Vom Paris der sexuellen Revolution Ende der Sechziger bis heute zieht sich ein bunter Liebesreigen am Beispiel von Madeleine und ihrer Tochter Vera hin. Beide erleben die Irrungen und Wirrungen der Liebe, spielen mal Mädchen für gewisse Stunden, die treusorgende oder auch die treulose Gattin ...

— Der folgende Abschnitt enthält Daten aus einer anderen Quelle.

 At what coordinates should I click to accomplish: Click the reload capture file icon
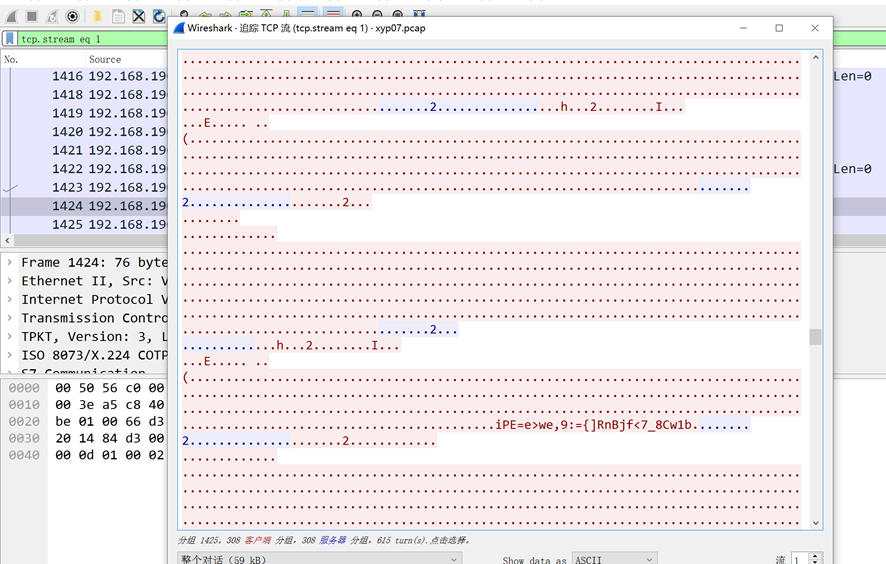[158, 17]
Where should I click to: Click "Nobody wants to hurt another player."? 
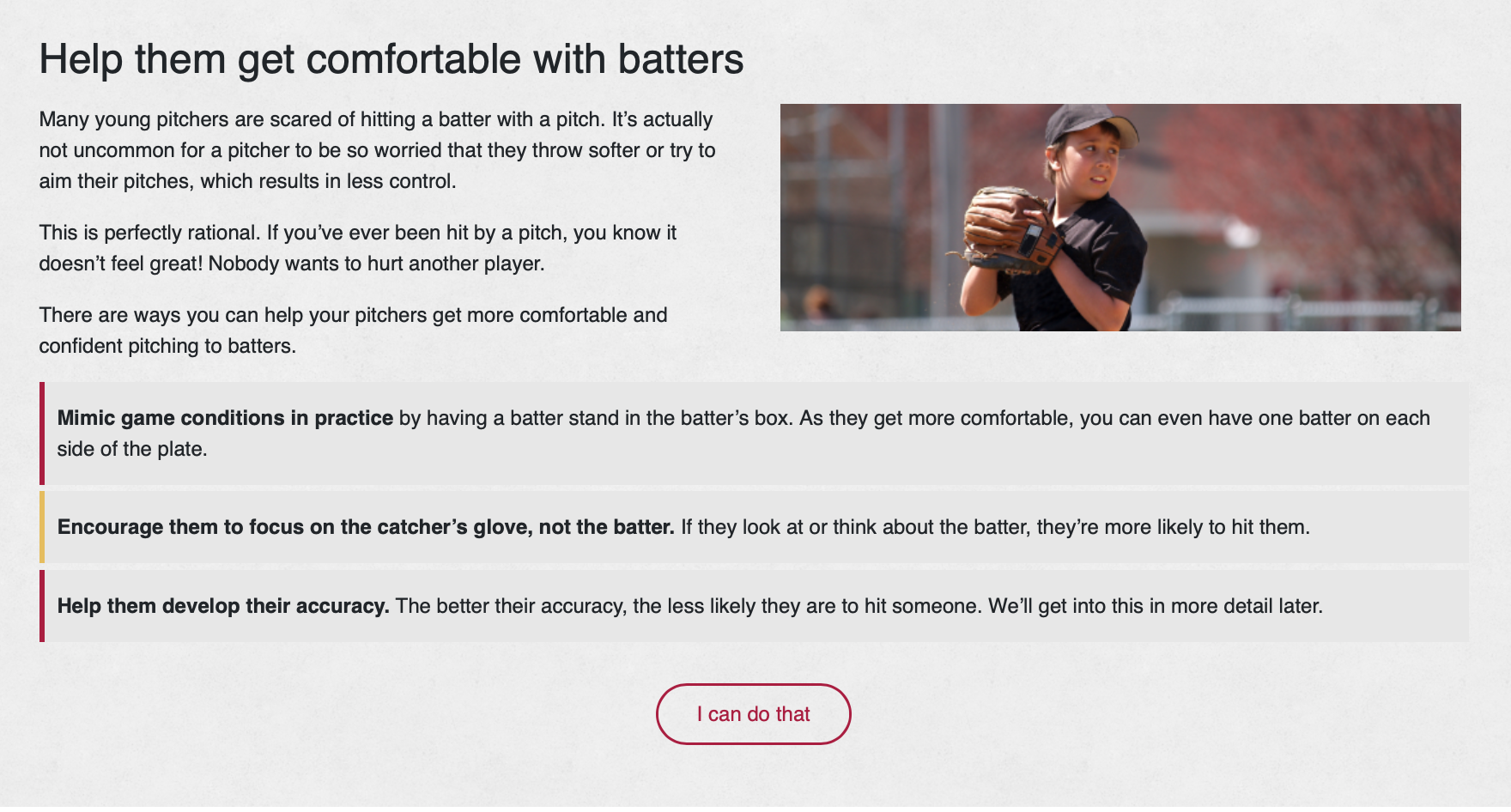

Wenn es um das Thema Liebe geht, ist man fast versucht zu behaupten, dass dies in Händen der Franzosen stets richtig liegt. Doch nicht in diesem Fall: Regisseur Christophe Honoré ("Chanson der Liebe", "Das schöne Mädchen") hat hier außer Langeweile und Dilettantismus nichts zu Wege gebracht. Die ansonsten guten Darsteller stolpern hier von einer Szene zur nächsten und scheinen ebenso wenig wie der Regisseur zu wissen, was sie eigentlich machen sollen. Das ist die wirkliche Tragik des Films – falls man das belichtete Zelluloid in diesem Fall überhaupt so nennen kann. Einzig bemerkenswert: Catherine Deneuve und ihre Tochter Chiara Mastroianni ("Eher geht ein Kamel durchs Nadelöhr...", "Meine liebste Jahreszeit") sind hier erstmals auch als Mutter und Tochter auf der Leinwand zu sehen.